• [SOURCE]
The Attempt at a Solution


I took the diffrence h(x) = p(x) - q(x)
h'(x) = ((x-1)^4) - 4
got two solutions for h'(x)=0.

I believe you are doing something wrong here. You have to prove that the line ## y_1 = 4x - 6## intersects with ##y_2 = \frac{1}{5}(x-1)^5##. What does this mean? You have to find the points ##x## for which ##y_1## = ##y_2##. Thus, we set ##y_1 = y_2## and solve for ##x##.

##y_1 = y_2##
##\iff y_1 - y_2 = 0##
##\iff 4x - 6 - (\frac{1}{5}(x-1)^5)= 0##

There's no need to use derivatives! (In your notation, you have to find the points ##x## such that ##h(x) = 0##, not ##h'(x) = 0##). Can you continue from here?
 
  • #3
Dank2 said:

Homework Statement


p(x) = 0.2*(x-1)^5,
q(x) = 4x-6

The Attempt at a Solution


I took the diffrence h(x) = p(x) - q(x)
h'(x) = ((x-1)^4) - 4
got two solutions for h'(x)=0.

• [DATA PROVIDED]

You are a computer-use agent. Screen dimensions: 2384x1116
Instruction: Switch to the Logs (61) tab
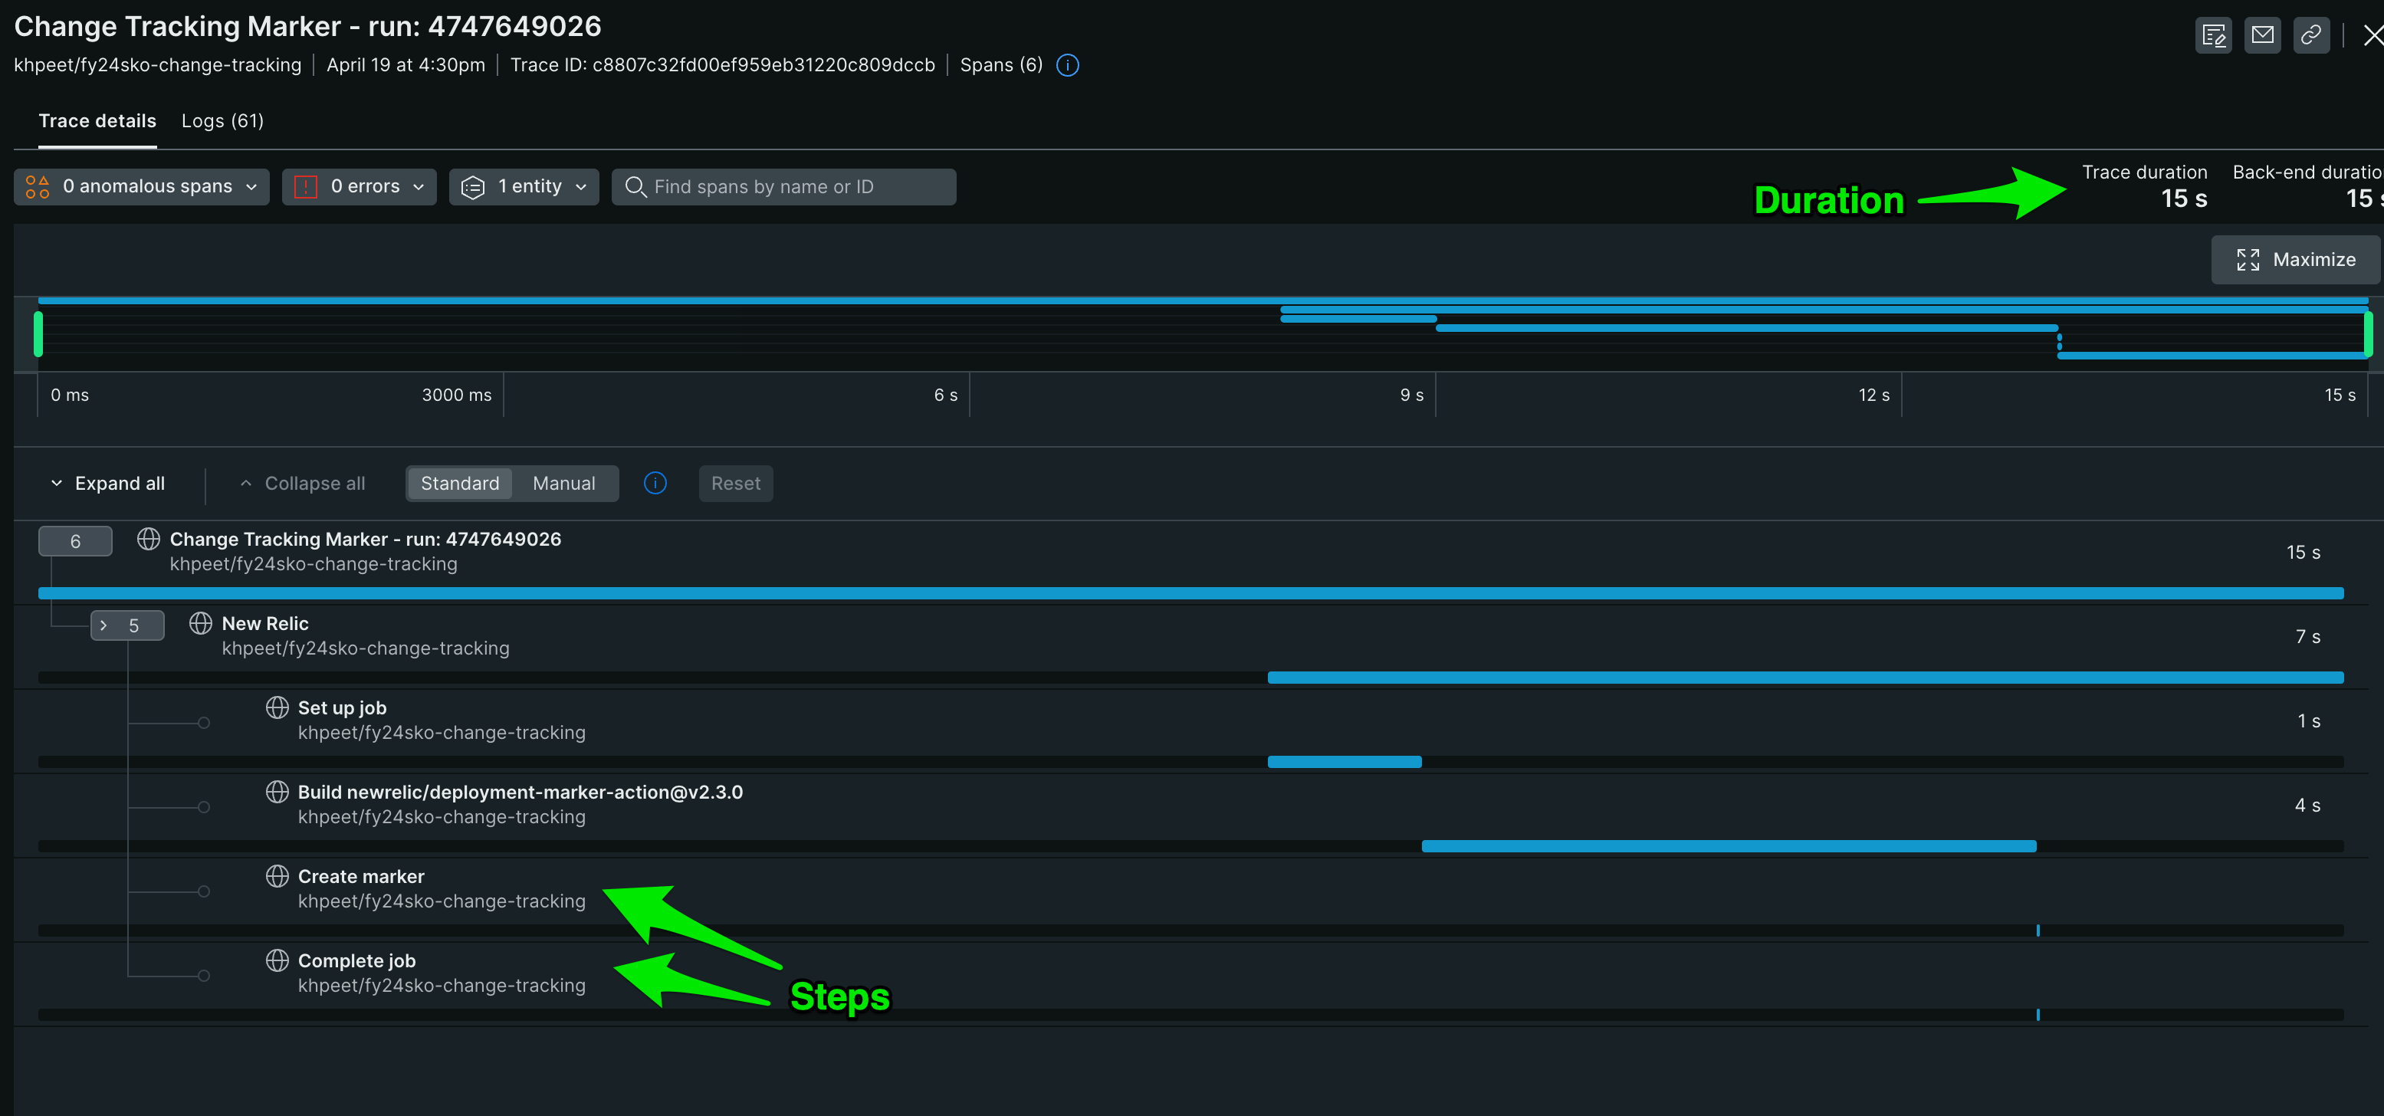[222, 121]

• [WHAT YOU HAVE TO DO] Copy out the part of the forum thread starting at "There's no need" and ending at "continue from here?".

• [RESPONSE TO THE EXERCISE]
There's no need to use derivatives! (In your notation, you have to find the points ##x## such that ##h(x) = 0##, not ##h'(x) = 0##). Can you continue from here?